• Task to complete: Please format the listing below, from the line with "Where should I click to: Click the terminal's" up to and including the line with "coord(345,35)", as a Markdown table with the columns "Entry" and "Content". Give each nonblank line its own row, with its row number under Entry and the line itself under Content.
* Begin *
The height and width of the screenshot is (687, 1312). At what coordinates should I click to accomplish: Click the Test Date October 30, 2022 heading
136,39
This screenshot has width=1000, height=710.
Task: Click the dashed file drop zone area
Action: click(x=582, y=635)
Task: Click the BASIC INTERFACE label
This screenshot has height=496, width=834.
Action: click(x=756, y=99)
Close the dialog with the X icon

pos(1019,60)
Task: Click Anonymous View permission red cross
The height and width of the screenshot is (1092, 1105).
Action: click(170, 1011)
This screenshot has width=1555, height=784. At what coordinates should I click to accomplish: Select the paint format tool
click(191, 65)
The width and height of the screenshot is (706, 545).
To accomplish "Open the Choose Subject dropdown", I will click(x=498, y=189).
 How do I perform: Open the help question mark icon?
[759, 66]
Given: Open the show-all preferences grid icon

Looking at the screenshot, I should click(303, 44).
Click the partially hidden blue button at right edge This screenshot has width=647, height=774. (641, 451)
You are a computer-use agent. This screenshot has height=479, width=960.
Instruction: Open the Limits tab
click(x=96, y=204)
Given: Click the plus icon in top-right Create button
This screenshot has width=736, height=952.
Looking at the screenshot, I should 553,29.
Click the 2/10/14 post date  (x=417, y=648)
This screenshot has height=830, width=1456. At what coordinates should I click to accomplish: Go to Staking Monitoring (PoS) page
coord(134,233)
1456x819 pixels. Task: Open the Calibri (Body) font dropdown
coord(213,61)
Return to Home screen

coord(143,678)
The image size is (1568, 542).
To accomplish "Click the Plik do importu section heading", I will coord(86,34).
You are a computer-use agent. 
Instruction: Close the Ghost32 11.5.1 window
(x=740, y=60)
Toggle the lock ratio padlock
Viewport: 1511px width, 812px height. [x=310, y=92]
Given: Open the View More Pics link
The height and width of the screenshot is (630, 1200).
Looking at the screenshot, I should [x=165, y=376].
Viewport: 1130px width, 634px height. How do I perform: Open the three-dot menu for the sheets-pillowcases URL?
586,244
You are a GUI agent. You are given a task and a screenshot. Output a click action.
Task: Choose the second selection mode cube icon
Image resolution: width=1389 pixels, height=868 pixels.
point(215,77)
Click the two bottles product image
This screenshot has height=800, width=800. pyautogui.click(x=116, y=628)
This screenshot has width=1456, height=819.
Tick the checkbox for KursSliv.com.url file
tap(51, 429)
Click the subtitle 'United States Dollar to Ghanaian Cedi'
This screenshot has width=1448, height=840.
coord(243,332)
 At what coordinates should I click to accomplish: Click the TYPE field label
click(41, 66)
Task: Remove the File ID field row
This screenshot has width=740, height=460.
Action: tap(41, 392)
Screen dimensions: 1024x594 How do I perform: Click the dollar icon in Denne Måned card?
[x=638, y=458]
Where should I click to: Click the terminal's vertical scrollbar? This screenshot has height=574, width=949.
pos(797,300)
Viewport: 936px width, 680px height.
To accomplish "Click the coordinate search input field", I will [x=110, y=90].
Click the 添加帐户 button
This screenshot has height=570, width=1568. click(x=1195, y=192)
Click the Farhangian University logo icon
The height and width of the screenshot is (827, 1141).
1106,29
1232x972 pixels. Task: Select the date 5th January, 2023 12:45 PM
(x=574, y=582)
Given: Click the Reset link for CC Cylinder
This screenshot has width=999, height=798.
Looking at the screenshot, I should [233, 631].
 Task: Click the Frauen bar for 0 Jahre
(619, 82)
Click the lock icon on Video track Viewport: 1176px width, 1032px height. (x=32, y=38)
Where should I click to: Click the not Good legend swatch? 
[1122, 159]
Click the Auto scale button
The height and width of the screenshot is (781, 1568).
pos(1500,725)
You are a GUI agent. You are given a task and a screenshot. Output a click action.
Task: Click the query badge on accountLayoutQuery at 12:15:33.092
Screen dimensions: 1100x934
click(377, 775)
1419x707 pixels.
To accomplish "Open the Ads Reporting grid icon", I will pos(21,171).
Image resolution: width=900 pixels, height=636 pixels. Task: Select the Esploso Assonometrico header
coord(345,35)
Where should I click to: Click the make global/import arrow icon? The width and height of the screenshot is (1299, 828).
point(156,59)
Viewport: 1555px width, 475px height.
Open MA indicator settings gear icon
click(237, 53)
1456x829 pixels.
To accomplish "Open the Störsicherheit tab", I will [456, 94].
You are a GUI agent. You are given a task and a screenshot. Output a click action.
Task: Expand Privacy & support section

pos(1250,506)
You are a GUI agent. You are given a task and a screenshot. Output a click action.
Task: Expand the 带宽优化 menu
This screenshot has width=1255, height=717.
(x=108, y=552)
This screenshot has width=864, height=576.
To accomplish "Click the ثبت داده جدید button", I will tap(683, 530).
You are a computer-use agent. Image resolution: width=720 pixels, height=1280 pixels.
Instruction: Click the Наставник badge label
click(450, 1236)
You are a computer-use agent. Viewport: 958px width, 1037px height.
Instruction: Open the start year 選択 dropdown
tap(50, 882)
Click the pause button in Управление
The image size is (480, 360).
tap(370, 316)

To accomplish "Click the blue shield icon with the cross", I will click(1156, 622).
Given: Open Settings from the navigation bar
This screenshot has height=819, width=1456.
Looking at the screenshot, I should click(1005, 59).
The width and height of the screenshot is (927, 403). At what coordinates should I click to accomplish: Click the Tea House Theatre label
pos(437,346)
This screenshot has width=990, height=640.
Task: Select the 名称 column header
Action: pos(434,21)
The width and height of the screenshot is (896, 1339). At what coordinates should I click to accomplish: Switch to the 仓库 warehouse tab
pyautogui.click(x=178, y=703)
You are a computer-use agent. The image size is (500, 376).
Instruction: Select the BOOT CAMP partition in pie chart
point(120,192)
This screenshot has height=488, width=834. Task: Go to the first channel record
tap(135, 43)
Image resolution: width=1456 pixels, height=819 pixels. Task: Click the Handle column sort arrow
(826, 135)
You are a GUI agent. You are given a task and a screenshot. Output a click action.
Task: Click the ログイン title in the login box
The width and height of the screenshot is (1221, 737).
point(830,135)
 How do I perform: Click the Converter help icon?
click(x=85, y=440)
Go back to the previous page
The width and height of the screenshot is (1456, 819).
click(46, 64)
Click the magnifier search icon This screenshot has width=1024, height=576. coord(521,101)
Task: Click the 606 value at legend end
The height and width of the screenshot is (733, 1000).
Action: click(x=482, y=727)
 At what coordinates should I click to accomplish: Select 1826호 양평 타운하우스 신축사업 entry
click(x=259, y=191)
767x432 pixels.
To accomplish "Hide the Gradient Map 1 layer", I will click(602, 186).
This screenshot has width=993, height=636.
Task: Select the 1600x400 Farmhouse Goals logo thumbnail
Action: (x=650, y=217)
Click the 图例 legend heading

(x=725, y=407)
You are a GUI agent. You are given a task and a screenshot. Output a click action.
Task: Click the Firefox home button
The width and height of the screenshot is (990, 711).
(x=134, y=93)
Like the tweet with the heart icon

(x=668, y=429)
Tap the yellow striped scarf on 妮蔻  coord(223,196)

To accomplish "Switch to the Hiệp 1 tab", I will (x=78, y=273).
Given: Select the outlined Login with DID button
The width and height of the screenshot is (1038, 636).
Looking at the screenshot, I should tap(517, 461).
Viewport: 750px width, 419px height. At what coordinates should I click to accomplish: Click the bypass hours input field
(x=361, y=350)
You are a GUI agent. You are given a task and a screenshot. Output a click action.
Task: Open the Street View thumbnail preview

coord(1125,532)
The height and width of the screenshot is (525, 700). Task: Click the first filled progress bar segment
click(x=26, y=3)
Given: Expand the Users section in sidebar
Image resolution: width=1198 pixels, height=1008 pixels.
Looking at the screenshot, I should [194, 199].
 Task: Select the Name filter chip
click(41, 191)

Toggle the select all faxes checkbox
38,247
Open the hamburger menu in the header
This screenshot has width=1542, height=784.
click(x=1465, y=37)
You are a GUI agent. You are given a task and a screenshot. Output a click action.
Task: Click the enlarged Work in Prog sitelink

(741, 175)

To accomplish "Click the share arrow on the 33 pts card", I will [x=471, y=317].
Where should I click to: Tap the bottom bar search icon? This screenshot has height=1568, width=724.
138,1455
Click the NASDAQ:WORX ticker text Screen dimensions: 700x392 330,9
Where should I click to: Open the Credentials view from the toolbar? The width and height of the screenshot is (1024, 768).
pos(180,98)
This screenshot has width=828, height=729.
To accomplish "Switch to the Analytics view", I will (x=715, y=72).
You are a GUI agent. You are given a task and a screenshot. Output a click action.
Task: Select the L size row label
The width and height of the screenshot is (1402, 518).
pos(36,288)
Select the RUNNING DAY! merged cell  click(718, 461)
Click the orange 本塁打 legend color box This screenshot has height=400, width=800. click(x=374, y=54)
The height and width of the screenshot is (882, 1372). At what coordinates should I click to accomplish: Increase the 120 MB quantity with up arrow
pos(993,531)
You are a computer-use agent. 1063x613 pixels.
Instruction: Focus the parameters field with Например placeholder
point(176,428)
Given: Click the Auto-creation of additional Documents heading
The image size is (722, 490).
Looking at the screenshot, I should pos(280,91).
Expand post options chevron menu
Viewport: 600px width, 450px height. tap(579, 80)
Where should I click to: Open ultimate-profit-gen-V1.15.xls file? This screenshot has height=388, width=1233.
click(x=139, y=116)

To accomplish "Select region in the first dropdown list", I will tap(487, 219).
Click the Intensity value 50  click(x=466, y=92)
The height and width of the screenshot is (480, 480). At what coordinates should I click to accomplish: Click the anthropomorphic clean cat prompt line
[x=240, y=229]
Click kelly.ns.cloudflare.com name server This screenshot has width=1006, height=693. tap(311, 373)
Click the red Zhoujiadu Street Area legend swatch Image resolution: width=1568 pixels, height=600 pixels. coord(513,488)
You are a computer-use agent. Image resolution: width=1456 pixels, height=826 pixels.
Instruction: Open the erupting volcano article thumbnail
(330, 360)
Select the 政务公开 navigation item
* End *
• Task output:
| Entry | Content |
|---|---|
| 1 | Where should I click to: Click the terminal's vertical scrollbar? This screenshot has height=574, width=949. |
| 2 | pos(797,300) |
| 3 | Viewport: 936px width, 680px height. |
| 4 | To accomplish "Click the coordinate search input field", I will [x=110, y=90]. |
| 5 | Click the 添加帐户 button |
| 6 | This screenshot has height=570, width=1568. click(x=1195, y=192) |
| 7 | Click the Farhangian University logo icon |
| 8 | The height and width of the screenshot is (827, 1141). |
| 9 | 1106,29 |
| 10 | 1232x972 pixels. Task: Select the date 5th January, 2023 12:45 PM |
| 11 | (x=574, y=582) |
| 12 | Given: Click the Reset link for CC Cylinder |
| 13 | This screenshot has width=999, height=798. |
| 14 | Looking at the screenshot, I should [233, 631]. |
| 15 |  Task: Click the Frauen bar for 0 Jahre |
| 16 | (619, 82) |
| 17 | Click the lock icon on Video track Viewport: 1176px width, 1032px height. (x=32, y=38) |
| 18 | Where should I click to: Click the not Good legend swatch?  |
| 19 | [1122, 159] |
| 20 | Click the Auto scale button |
| 21 | The height and width of the screenshot is (781, 1568). |
| 22 | pos(1500,725) |
| 23 | You are a GUI agent. You are given a task and a screenshot. Output a click action. |
| 24 | Task: Click the query badge on accountLayoutQuery at 12:15:33.092 |
| 25 | Screen dimensions: 1100x934 |
| 26 | click(377, 775) |
| 27 | 1419x707 pixels. |
| 28 | To accomplish "Open the Ads Reporting grid icon", I will pos(21,171). |
| 29 | Image resolution: width=900 pixels, height=636 pixels. Task: Select the Esploso Assonometrico header |
| 30 | coord(345,35) |